Catherine Chen, known professionally as Cat Ce is an American stand-up comedian and actress based in Los Angeles, California. She is best known for her stand-up comedy and regularly appears at venues throughout the Southern California area, including The Ice House in Pasadena, The Comedy Store in Hollywood, the Laugh Factory, and Hollywood Improv. She has also headlined her own comedy shows at Jimmy Kimmel's Comedy Club, Irvine Improv, and Brea Improv

Her comedy videos on TikTok, Instagram, Facebook, and YouTube have been viewed more than one hundred fifty million times as of 2024. She has also launched her own podcast "Cat Jam In The Car", which is self-produced. She completed a one hour comedy special audio album called Perfect Chinglish on Nov 2024, which was distributed by Comedy Dynamics.

== Early life and education ==
Chen was born in China before moving to Los Angeles to pursue her entertainment career.

== Career ==
Chen has made appearances in films and television, including Snowfall and Space Jam: A New Legacy.

Chen's comedy career took off when she rose to fame on the Clubhouse social media network in 2021 and began hosting her own stand-up comedy shows at small venues throughout Southern California. She scored her first win at the Jeff Ross Roast Battle at The Comedy Store.
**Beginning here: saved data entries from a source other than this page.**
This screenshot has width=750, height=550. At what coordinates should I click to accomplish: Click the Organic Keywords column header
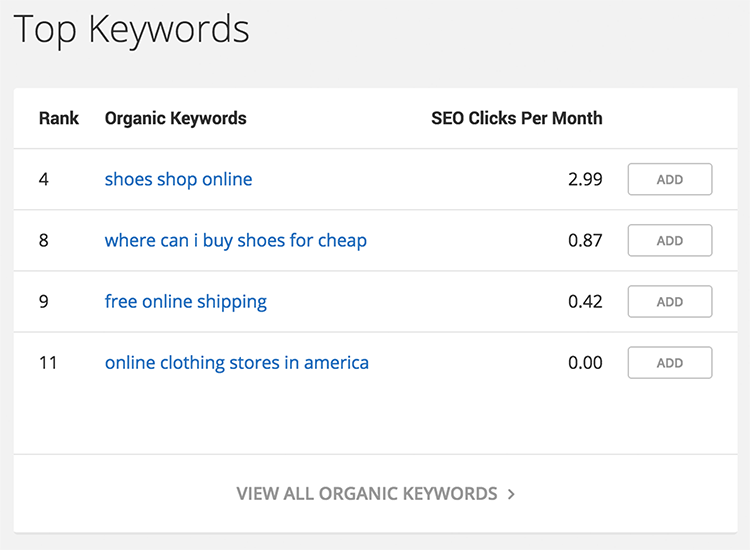(176, 118)
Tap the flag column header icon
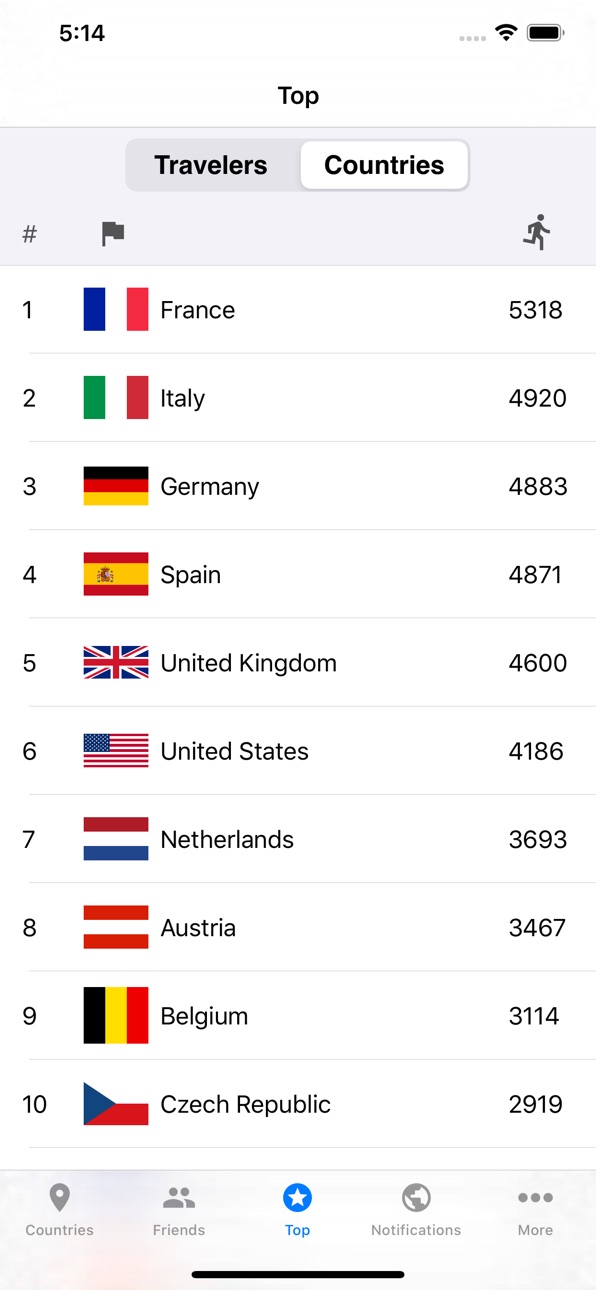 (x=113, y=234)
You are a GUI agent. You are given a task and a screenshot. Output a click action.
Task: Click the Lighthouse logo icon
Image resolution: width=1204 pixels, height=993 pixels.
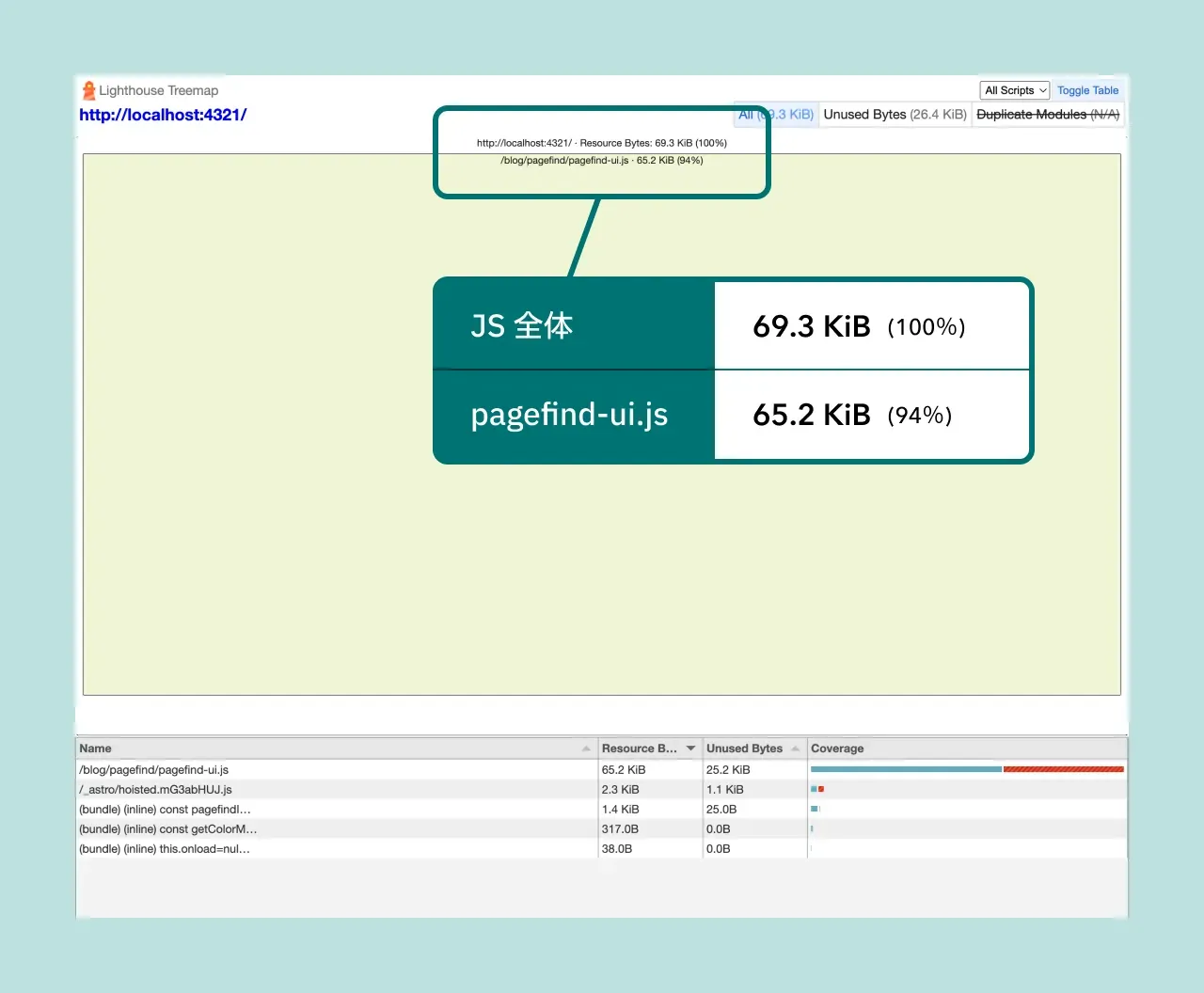[x=88, y=90]
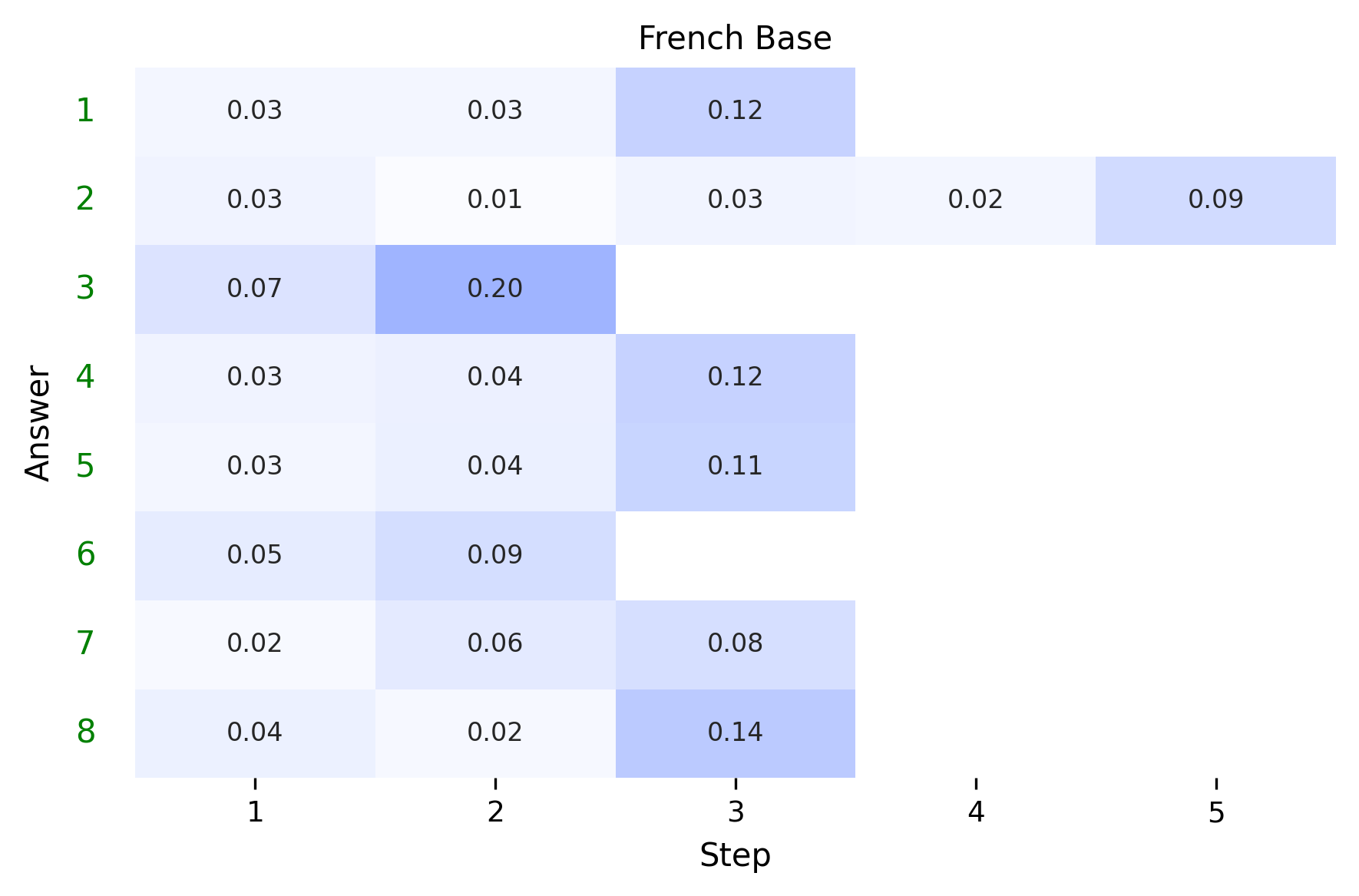Click the 0.01 cell in row 2
The image size is (1359, 896).
[495, 200]
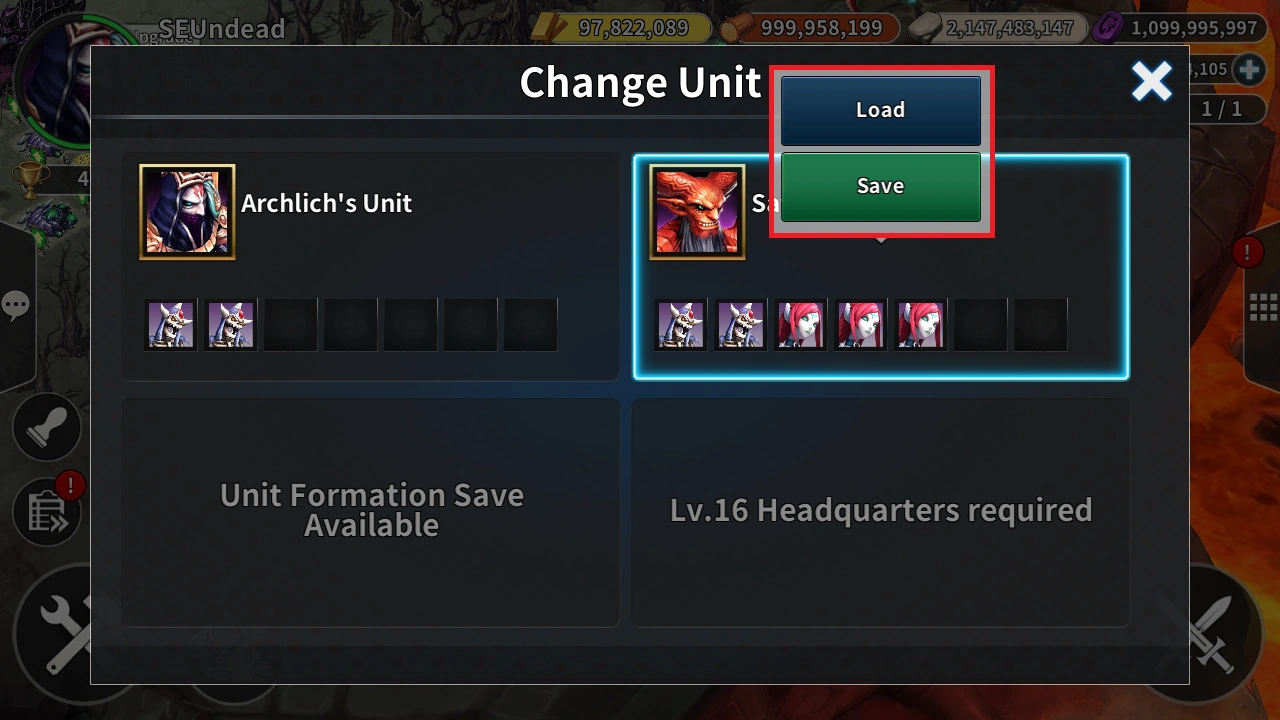Click the Unit Formation Save Available slot
Image resolution: width=1280 pixels, height=720 pixels.
pos(371,512)
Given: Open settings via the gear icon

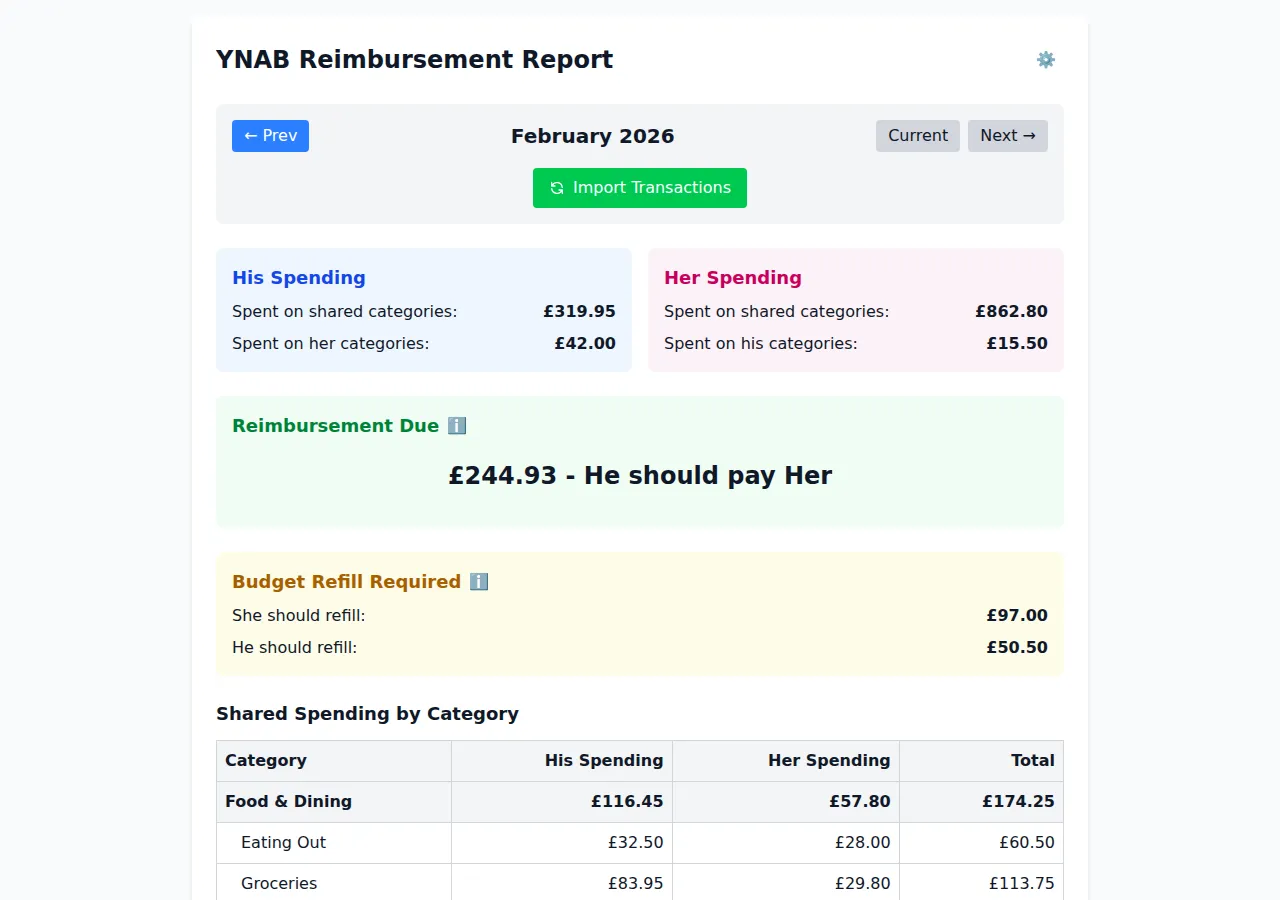Looking at the screenshot, I should [x=1046, y=59].
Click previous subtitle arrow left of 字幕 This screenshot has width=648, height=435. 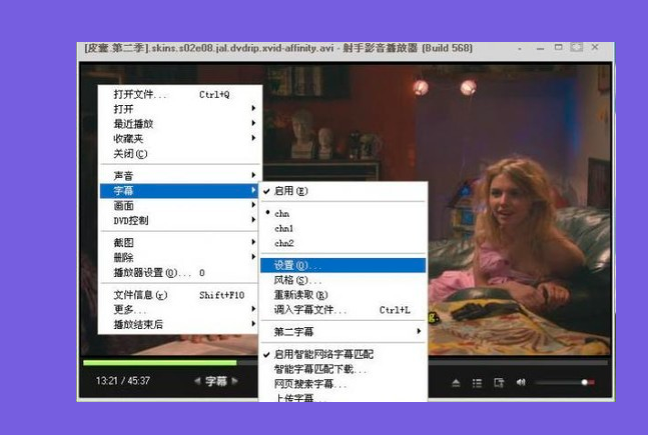coord(197,381)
In 2022 and 2023, Chen continued to produce and perform at comedy shows throughout Southern California including "Cat Ce & Friends" at The Ice House, Bourbon Room, The Hollywood Roosevelt, and TCL Chinese Theatre, including multiple charity benefit shows for causes such as Crazy Funny Asians 3, Stop Asian Hate, and Children's Miracle Network Hospitals. She has also made appearances in Las Vegas at the LA Comedy Club and Jimmy Kimmel's Comedy Club. In 2024, Chen headlined numerous shows at The Ice House, Jimmy Kimmel's Comedy Club, Irvine Improv, Brea Improv, and has scheduled 2024 tour dates at Cap City Comedy in Austin, Dallas Comedy Club, Helium in Portland, Mic Drop Mania in Chandler amongst several other announced dates and cities throughout the remainder of 2024 and 2025.

Chen's comedy special Perfect Chinglish is scheduled to be released on Comedy Dynamics on 23 December 2025. The 44-minute comedy special was filmed at Jimmy Kimmel's Comedy Club in Las Vegas.

== Podcasts ==
Chen has a podcast with a variety of guests called Cat Jam in the Car. Some of the guests include:

- Los Angeles Lakers owner Johnny Buss
- Television personality Jenn Sterger
- Stand-up comedian Craig Shoemaker
- Chinese Australian actress Shuang Hu
- Actor and comedian Darrell Hammond.